A vez agora é de a indústria de semicondutores aguardar a sanção do projeto de lei que prorroga até 2026 incentivos do Programa de Apoio ao Desenvolvimento Tecnológico da Indústria de Semicondutores (Padis), cuja vigência acaba em janeiro de 2022. O programa dá incentivos fiscais à indústria de dispositivos eletrônicos semicondutores, como displays de LCD e plasma, chips de memória, entre outros. O prazo termina no dia 7 e se discute ainda se há necessidade de compensação para cumprir a Lei de Responsabilidade Fiscal (LRF).
No caso da isenção a leasing de aeronaves, o governo decidiu cortar benefícios tributários concedidos ao setor químico por meio do regime especial Reiq, que reduz alíquotas de PIS e Cofins incidentes sobre as matérias-primas químicas e petroquímicas.
A Associação Brasileira da Indústria Química (Abiquim) diz que a medida cria um ambiente de “insuportável insegurança jurídica e inconstitucional” porque uma lei já havia sido aprovada em 2021 garantindo a retirada gradual do benefício num período de quatro anos, até 2025. Se não reverter a extinção do benefício com o governo e o Congresso, a indústria química diz que vai judicializar com base em decisão anterior do Supremo Tribunal Federal (STF).
Mas a Abiquim não quer entrar em briga com outros setores. “Temos percebido que às vezes o governo lança essas matérias no ar e depois os diversos setores ficam batendo cabeça. A Abiquim é a favor de todas as desonerações que pudermos fazer de todos os setores”, disse o presidente da Abiquim, Ciro Marino.
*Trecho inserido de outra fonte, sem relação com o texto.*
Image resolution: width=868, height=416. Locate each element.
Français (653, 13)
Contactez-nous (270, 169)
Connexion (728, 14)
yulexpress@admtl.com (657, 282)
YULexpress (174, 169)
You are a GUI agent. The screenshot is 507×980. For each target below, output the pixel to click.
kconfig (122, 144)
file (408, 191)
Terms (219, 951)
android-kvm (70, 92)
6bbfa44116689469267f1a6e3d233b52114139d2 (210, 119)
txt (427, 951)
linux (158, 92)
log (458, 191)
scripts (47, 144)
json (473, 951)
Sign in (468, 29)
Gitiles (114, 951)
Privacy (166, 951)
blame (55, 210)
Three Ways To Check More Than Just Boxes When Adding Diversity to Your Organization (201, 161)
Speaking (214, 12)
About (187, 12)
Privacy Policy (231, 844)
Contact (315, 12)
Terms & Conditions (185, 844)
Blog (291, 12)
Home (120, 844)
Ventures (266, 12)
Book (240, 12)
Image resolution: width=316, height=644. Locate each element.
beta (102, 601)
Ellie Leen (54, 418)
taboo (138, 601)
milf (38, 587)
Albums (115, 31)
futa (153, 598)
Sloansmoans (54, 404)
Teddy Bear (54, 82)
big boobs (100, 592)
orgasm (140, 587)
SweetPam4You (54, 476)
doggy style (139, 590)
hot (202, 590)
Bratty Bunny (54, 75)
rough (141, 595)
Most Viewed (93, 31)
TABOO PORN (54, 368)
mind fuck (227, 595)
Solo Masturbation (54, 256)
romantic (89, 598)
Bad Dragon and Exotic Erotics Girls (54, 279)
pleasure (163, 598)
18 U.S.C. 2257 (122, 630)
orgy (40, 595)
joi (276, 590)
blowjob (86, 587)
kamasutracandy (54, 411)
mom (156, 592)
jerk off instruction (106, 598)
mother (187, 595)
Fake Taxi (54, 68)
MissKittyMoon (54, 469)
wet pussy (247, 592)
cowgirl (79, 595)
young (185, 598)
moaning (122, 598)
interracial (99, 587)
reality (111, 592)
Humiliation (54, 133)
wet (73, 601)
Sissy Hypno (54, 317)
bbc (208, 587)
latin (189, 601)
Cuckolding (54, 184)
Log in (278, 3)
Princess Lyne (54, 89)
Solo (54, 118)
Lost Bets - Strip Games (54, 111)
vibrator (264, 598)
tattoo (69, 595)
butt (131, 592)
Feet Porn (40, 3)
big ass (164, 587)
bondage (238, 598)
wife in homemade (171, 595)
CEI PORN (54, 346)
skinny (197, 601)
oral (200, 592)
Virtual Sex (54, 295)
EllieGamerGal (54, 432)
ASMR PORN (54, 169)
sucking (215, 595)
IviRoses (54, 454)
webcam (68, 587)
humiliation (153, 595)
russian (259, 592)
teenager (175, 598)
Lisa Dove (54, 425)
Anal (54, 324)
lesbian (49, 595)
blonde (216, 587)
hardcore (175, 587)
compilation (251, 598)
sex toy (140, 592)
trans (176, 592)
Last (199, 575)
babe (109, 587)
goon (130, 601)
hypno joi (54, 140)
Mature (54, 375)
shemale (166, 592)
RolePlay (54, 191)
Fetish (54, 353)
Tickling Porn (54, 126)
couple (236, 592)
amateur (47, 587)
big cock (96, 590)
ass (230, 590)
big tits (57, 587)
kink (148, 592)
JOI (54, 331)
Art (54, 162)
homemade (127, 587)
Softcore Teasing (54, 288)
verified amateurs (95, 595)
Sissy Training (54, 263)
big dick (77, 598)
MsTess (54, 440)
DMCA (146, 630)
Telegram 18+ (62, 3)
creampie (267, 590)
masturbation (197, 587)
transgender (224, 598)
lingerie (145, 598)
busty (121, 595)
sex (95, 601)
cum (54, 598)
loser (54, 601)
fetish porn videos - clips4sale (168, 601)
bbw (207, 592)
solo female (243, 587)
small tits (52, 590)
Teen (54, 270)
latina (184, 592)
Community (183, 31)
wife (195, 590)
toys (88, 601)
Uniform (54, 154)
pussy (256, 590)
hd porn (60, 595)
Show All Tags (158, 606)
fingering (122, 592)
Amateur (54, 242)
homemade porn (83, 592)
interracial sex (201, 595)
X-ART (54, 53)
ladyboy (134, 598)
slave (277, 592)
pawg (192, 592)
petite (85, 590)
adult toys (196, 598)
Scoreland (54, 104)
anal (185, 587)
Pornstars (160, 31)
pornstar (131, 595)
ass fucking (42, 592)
Outra medida de fim de ano que surpreendeu foi um decreto que trata do IPI para fabricantes de xarope de refrigerantes na Zona Franca de Manaus. Segundo a Associação Brasileira da Indústria da Cerveja (CervBrasil), o decreto reduz o incentivo tributário aos fabricantes de concentrados ao diminuir o crédito que grandes fabricantes de refrigerantes podem acumular ao vender o xarope produzido em Manaus (AM) para engarrafadores instalados em outros Estados.
Segundo o presidente da entidade, Paulo Petroni, há dúvidas sobre o alcance da medida. Não está claro no texto se ela atinge os sabores “cola” usados no xarope para a fabricação de refrigerantes, como a Coca-Cola. “Para nós evoluiu, mas o problema maior não é a alíquota, é o ilícito (fraude) que as empresas cometem”, disse ele.
Procurada, a Associação Brasileira das Indústrias de Refrigerantes e de Bebidas não Alcoólicas (Abir), que representa os fabricantes de bebidas, não respondeu. Nos bastidores do governo há informações de que houve barbeiragem técnica no decreto, que poderá ser revisto.
Contrariando a avaliação técnica dos tributaristas da CervBrasil e da Frente Parlamentar que trata do assunto, a Receita diz que não houve alteração da alíquota de IPI incidente sobre insumos para produção de refrigerantes, mantendo as alíquotas vigentes em 31 de dezembro de 2021. Mas não atendeu o pedido de explicação da reportagem.